So the two concerns are: a) how much more likely would it be for a civilization to actually wipe itself out in this sort of situation and b) how much is this balanced out by the presence of a cheap energy source and an easier way to leave the planet and go around one’s star system with high delta-V?
Perhaps it makes it a little more likely for a civilization to end themselves but it doesn’t seem to have the potential to be a great filter. It doesn’t seem that likely that even a large scale war with fusion weapons would extinguish a species; and as you point out there is still quite a barrier to development of fusion weapons even with more prolific 235. So far in our history the proliferation of nuclear weapons seems to have discouraged wars of large scope between great powers. In fact two great powers have not fought each other since Japan’s surrender. Granted this is a pretty small sample of time but a race without the ability to rationally choose peace probably has little chance regardless of 235 levels. So if there is a great filter here with species extinguishing themselves in war, more 235 makes it a little bit greater only.
What, exactly, would the increased uranium level do?

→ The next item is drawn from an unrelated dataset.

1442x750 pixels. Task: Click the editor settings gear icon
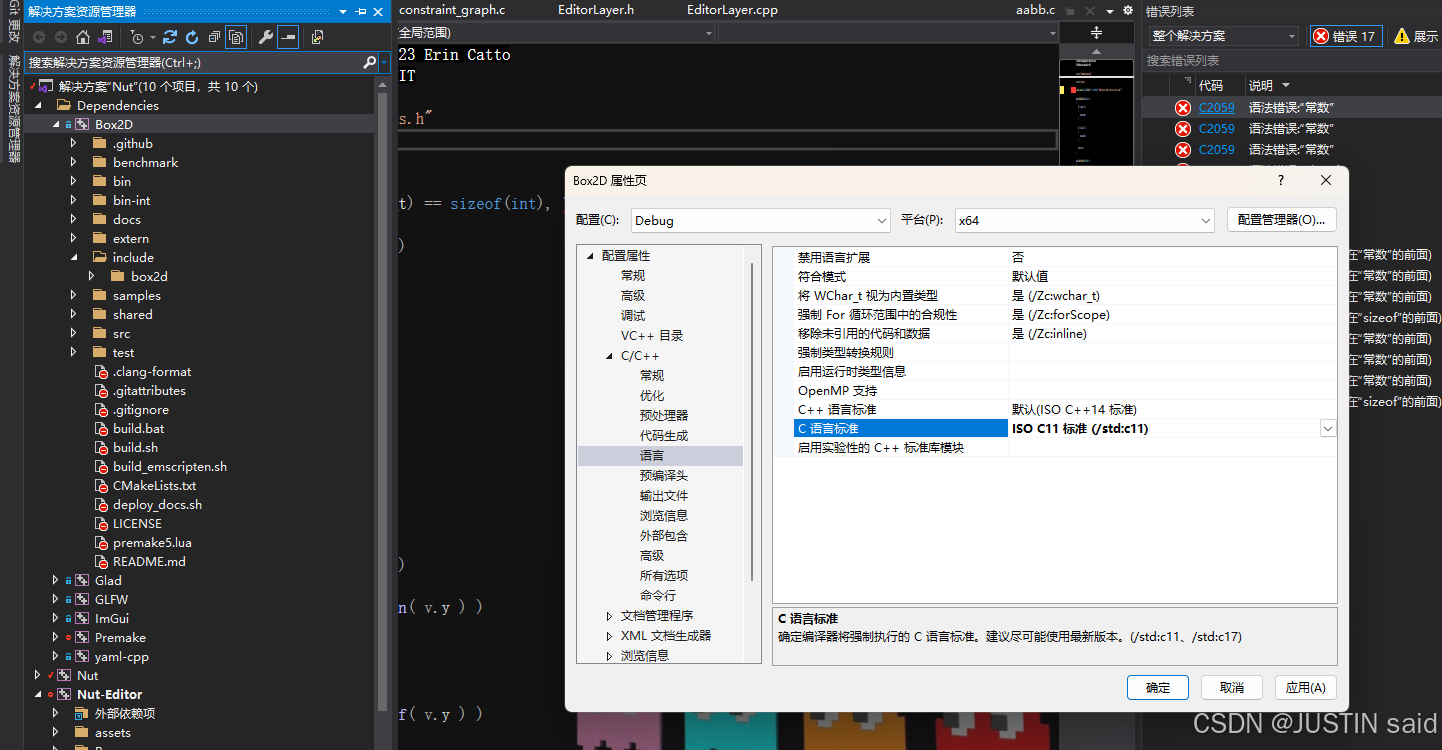pyautogui.click(x=1128, y=10)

It doesn’t seem to me that it would speed up the development of an atomic bomb much because you have to have the idea in the first place; and in our timeline, the atomic bomb followed the idea very quickly (what was it, 6 years?); the lower concentration no doubt slowed things by a few months or perhaps less than 5 years, but the histories I read didn’t point to concentrating as a bottleneck but more conceptual issues (how much do you need? how do the explosive lenses work? etc.)
Nor do I see how it might speed up the general development of physics and study of radioactivity; if Marie Curie was willing to go through tons of pitchblende to get a minute bit of radium, then uranium clearly was nowhere on her radar. Going from 0.6 to 3% won’t suddenly make a Curie study uranium ore instead.
The one such path would be discovering a natural uranium reactor, but how big a window is there where scientists could discover a reactor and speed up development of nuclear physics? I mean, if a scientist in the 1700s had discovered a uranium reactor, would he be able to do anything about it? Or would it just remain a curiosity, something like the Greeks and magnets?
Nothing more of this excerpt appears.